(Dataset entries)
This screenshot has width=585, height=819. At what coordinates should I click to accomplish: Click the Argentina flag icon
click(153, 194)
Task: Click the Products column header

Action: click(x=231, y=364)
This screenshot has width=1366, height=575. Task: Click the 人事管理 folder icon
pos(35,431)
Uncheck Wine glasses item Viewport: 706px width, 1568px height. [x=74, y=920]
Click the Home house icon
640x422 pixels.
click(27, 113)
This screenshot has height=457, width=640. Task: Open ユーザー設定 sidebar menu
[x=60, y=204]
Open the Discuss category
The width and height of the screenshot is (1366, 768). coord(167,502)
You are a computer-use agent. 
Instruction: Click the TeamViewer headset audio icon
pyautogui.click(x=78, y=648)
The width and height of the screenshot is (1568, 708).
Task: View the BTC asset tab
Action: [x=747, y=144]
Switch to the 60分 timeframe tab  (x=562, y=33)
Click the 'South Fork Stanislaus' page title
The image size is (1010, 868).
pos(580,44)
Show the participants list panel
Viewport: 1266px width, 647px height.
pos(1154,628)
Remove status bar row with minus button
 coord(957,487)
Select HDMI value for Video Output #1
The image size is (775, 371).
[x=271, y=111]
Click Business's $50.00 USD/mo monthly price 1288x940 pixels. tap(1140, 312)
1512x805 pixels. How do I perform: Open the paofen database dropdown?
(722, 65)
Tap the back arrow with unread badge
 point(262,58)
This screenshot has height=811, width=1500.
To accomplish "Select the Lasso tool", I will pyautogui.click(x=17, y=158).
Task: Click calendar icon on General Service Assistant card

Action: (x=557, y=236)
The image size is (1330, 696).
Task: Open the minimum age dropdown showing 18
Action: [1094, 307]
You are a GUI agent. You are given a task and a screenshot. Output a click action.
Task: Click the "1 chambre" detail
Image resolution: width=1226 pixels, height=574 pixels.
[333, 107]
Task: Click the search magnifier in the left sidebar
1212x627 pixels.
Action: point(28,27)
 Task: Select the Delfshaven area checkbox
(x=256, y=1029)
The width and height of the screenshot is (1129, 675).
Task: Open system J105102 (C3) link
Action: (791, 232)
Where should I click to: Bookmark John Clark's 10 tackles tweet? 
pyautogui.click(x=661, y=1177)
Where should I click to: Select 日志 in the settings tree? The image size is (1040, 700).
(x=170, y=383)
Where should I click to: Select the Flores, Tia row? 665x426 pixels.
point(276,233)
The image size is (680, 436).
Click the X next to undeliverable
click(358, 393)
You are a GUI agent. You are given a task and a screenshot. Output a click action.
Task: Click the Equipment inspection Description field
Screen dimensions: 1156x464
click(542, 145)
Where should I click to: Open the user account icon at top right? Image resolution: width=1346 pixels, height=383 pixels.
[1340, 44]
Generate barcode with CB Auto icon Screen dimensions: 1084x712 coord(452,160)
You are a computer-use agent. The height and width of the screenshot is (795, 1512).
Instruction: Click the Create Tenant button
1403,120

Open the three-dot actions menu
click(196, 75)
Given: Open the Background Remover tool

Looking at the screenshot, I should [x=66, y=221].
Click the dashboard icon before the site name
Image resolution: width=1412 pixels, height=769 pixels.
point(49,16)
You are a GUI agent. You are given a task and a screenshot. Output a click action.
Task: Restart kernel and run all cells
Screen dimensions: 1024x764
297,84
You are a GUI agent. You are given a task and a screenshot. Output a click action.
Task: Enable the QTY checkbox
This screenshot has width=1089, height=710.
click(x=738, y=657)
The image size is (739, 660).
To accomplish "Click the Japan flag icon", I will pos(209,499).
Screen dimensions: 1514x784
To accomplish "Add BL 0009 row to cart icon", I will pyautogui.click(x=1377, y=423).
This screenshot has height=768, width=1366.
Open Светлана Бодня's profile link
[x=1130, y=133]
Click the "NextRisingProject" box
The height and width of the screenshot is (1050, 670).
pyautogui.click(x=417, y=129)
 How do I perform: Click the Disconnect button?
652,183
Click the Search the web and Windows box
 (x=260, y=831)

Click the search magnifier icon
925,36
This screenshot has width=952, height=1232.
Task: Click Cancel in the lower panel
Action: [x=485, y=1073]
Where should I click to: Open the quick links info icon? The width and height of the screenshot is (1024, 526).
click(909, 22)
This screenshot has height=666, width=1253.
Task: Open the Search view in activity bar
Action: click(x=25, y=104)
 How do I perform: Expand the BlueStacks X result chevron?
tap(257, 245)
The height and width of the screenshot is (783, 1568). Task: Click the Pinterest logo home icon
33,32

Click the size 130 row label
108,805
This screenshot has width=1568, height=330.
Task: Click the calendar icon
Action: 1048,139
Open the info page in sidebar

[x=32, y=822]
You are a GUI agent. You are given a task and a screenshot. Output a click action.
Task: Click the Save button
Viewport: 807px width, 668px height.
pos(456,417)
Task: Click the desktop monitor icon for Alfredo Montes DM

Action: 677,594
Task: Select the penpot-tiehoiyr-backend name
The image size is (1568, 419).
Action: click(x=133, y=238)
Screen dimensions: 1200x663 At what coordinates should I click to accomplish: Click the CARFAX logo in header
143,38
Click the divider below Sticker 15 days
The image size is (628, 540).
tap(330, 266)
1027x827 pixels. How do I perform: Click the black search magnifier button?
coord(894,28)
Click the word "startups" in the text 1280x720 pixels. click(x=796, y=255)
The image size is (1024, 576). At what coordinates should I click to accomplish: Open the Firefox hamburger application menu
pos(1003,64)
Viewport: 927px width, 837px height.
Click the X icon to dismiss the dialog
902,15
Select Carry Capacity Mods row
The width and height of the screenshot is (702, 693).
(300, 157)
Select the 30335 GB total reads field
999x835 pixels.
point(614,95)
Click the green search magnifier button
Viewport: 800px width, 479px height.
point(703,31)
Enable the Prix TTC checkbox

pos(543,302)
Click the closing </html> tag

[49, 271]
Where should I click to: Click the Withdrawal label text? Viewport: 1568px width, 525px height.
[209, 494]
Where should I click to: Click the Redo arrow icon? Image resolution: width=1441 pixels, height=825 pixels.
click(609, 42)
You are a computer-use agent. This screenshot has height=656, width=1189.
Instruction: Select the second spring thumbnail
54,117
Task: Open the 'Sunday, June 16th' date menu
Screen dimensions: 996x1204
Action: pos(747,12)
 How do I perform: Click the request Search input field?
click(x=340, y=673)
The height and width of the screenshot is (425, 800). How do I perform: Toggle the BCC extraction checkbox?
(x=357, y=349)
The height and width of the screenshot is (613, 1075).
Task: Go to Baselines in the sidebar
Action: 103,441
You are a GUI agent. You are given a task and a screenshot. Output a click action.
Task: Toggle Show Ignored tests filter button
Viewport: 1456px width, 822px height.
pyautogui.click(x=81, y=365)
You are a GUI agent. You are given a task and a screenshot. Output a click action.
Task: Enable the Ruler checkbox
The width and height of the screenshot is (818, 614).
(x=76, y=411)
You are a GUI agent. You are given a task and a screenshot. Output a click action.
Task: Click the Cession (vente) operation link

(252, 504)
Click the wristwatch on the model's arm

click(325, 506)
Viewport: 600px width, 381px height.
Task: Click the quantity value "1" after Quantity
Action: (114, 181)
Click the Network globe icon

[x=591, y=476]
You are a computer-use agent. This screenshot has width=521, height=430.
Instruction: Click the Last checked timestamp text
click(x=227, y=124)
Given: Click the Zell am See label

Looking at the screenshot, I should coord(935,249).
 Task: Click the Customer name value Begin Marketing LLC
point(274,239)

> _WHAT TO WORK ON_:
Reproduce all the records shown above, unchanged.

> _EXERCISE ANSWER_:
This screenshot has width=585, height=819. At what coordinates should I click to accomplish: Click the Argentina flag icon
click(153, 194)
Task: Click the Products column header

Action: click(x=231, y=364)
This screenshot has width=1366, height=575. Task: Click the 人事管理 folder icon
pos(35,431)
Uncheck Wine glasses item Viewport: 706px width, 1568px height. [x=74, y=920]
Click the Home house icon
640x422 pixels.
click(27, 113)
This screenshot has height=457, width=640. Task: Open ユーザー設定 sidebar menu
[x=60, y=204]
Open the Discuss category
The width and height of the screenshot is (1366, 768). coord(167,502)
You are a computer-use agent. 
Instruction: Click the TeamViewer headset audio icon
pyautogui.click(x=78, y=648)
The width and height of the screenshot is (1568, 708).
Task: View the BTC asset tab
Action: [x=747, y=144]
Switch to the 60分 timeframe tab  (x=562, y=33)
Click the 'South Fork Stanislaus' page title
The image size is (1010, 868).
pos(580,44)
Show the participants list panel
Viewport: 1266px width, 647px height.
pos(1154,628)
Remove status bar row with minus button
 coord(957,487)
Select HDMI value for Video Output #1
The image size is (775, 371).
[x=271, y=111]
Click Business's $50.00 USD/mo monthly price 1288x940 pixels. tap(1140, 312)
1512x805 pixels. How do I perform: Open the paofen database dropdown?
(722, 65)
Tap the back arrow with unread badge
 point(262,58)
This screenshot has height=811, width=1500.
To accomplish "Select the Lasso tool", I will pyautogui.click(x=17, y=158).
Task: Click calendar icon on General Service Assistant card

Action: (x=557, y=236)
The image size is (1330, 696).
Task: Open the minimum age dropdown showing 18
Action: [1094, 307]
You are a GUI agent. You are given a task and a screenshot. Output a click action.
Task: Click the "1 chambre" detail
Image resolution: width=1226 pixels, height=574 pixels.
[333, 107]
Task: Click the search magnifier in the left sidebar
1212x627 pixels.
Action: point(28,27)
 Task: Select the Delfshaven area checkbox
(x=256, y=1029)
The width and height of the screenshot is (1129, 675).
Task: Open system J105102 (C3) link
Action: (791, 232)
Where should I click to: Bookmark John Clark's 10 tackles tweet? 
pyautogui.click(x=661, y=1177)
Where should I click to: Select 日志 in the settings tree? The image size is (1040, 700).
(x=170, y=383)
Where should I click to: Select the Flores, Tia row? 665x426 pixels.
point(276,233)
The image size is (680, 436).
Click the X next to undeliverable
click(358, 393)
You are a GUI agent. You are given a task and a screenshot. Output a click action.
Task: Click the Equipment inspection Description field
Screen dimensions: 1156x464
click(542, 145)
Where should I click to: Open the user account icon at top right? Image resolution: width=1346 pixels, height=383 pixels.
[1340, 44]
Generate barcode with CB Auto icon Screen dimensions: 1084x712 coord(452,160)
You are a computer-use agent. The height and width of the screenshot is (795, 1512).
Instruction: Click the Create Tenant button
1403,120

Open the three-dot actions menu
click(196, 75)
Given: Open the Background Remover tool

Looking at the screenshot, I should [x=66, y=221].
Click the dashboard icon before the site name
Image resolution: width=1412 pixels, height=769 pixels.
point(49,16)
You are a GUI agent. You are given a task and a screenshot. Output a click action.
Task: Restart kernel and run all cells
Screen dimensions: 1024x764
297,84
You are a GUI agent. You are given a task and a screenshot. Output a click action.
Task: Enable the QTY checkbox
This screenshot has width=1089, height=710.
click(x=738, y=657)
The image size is (739, 660).
To accomplish "Click the Japan flag icon", I will pos(209,499).
Screen dimensions: 1514x784
To accomplish "Add BL 0009 row to cart icon", I will pyautogui.click(x=1377, y=423).
This screenshot has height=768, width=1366.
Open Светлана Бодня's profile link
[x=1130, y=133]
Click the "NextRisingProject" box
The height and width of the screenshot is (1050, 670).
pyautogui.click(x=417, y=129)
 How do I perform: Click the Disconnect button?
652,183
Click the Search the web and Windows box
 (x=260, y=831)

Click the search magnifier icon
925,36
This screenshot has width=952, height=1232.
Task: Click Cancel in the lower panel
Action: [x=485, y=1073]
Where should I click to: Open the quick links info icon? The width and height of the screenshot is (1024, 526).
click(909, 22)
This screenshot has height=666, width=1253.
Task: Open the Search view in activity bar
Action: click(x=25, y=104)
 How do I perform: Expand the BlueStacks X result chevron?
tap(257, 245)
The height and width of the screenshot is (783, 1568). Task: Click the Pinterest logo home icon
33,32

Click the size 130 row label
108,805
This screenshot has width=1568, height=330.
Task: Click the calendar icon
Action: 1048,139
Open the info page in sidebar

[x=32, y=822]
You are a GUI agent. You are given a task and a screenshot. Output a click action.
Task: Click the Save button
Viewport: 807px width, 668px height.
pos(456,417)
Task: Click the desktop monitor icon for Alfredo Montes DM

Action: 677,594
Task: Select the penpot-tiehoiyr-backend name
The image size is (1568, 419).
Action: click(x=133, y=238)
Screen dimensions: 1200x663 At what coordinates should I click to accomplish: Click the CARFAX logo in header
143,38
Click the divider below Sticker 15 days
The image size is (628, 540).
tap(330, 266)
1027x827 pixels. How do I perform: Click the black search magnifier button?
coord(894,28)
Click the word "startups" in the text 1280x720 pixels. click(x=796, y=255)
The image size is (1024, 576). At what coordinates should I click to accomplish: Open the Firefox hamburger application menu
pos(1003,64)
Viewport: 927px width, 837px height.
Click the X icon to dismiss the dialog
902,15
Select Carry Capacity Mods row
The width and height of the screenshot is (702, 693).
(300, 157)
Select the 30335 GB total reads field
999x835 pixels.
point(614,95)
Click the green search magnifier button
Viewport: 800px width, 479px height.
point(703,31)
Enable the Prix TTC checkbox

pos(543,302)
Click the closing </html> tag

[49, 271]
Where should I click to: Click the Withdrawal label text? Viewport: 1568px width, 525px height.
[209, 494]
Where should I click to: Click the Redo arrow icon? Image resolution: width=1441 pixels, height=825 pixels.
click(609, 42)
You are a computer-use agent. This screenshot has height=656, width=1189.
Instruction: Select the second spring thumbnail
54,117
Task: Open the 'Sunday, June 16th' date menu
Screen dimensions: 996x1204
Action: pos(747,12)
 How do I perform: Click the request Search input field?
click(x=340, y=673)
The height and width of the screenshot is (425, 800). How do I perform: Toggle the BCC extraction checkbox?
(x=357, y=349)
The height and width of the screenshot is (613, 1075).
Task: Go to Baselines in the sidebar
Action: 103,441
You are a GUI agent. You are given a task and a screenshot. Output a click action.
Task: Toggle Show Ignored tests filter button
Viewport: 1456px width, 822px height.
pyautogui.click(x=81, y=365)
You are a GUI agent. You are given a task and a screenshot. Output a click action.
Task: Enable the Ruler checkbox
The width and height of the screenshot is (818, 614).
(x=76, y=411)
You are a GUI agent. You are given a task and a screenshot. Output a click action.
Task: Click the Cession (vente) operation link

(252, 504)
Click the wristwatch on the model's arm

click(325, 506)
Viewport: 600px width, 381px height.
Task: Click the quantity value "1" after Quantity
Action: (114, 181)
Click the Network globe icon

[x=591, y=476]
You are a computer-use agent. This screenshot has width=521, height=430.
Instruction: Click the Last checked timestamp text
click(x=227, y=124)
Given: Click the Zell am See label

Looking at the screenshot, I should coord(935,249).
 Task: Click the Customer name value Begin Marketing LLC
point(274,239)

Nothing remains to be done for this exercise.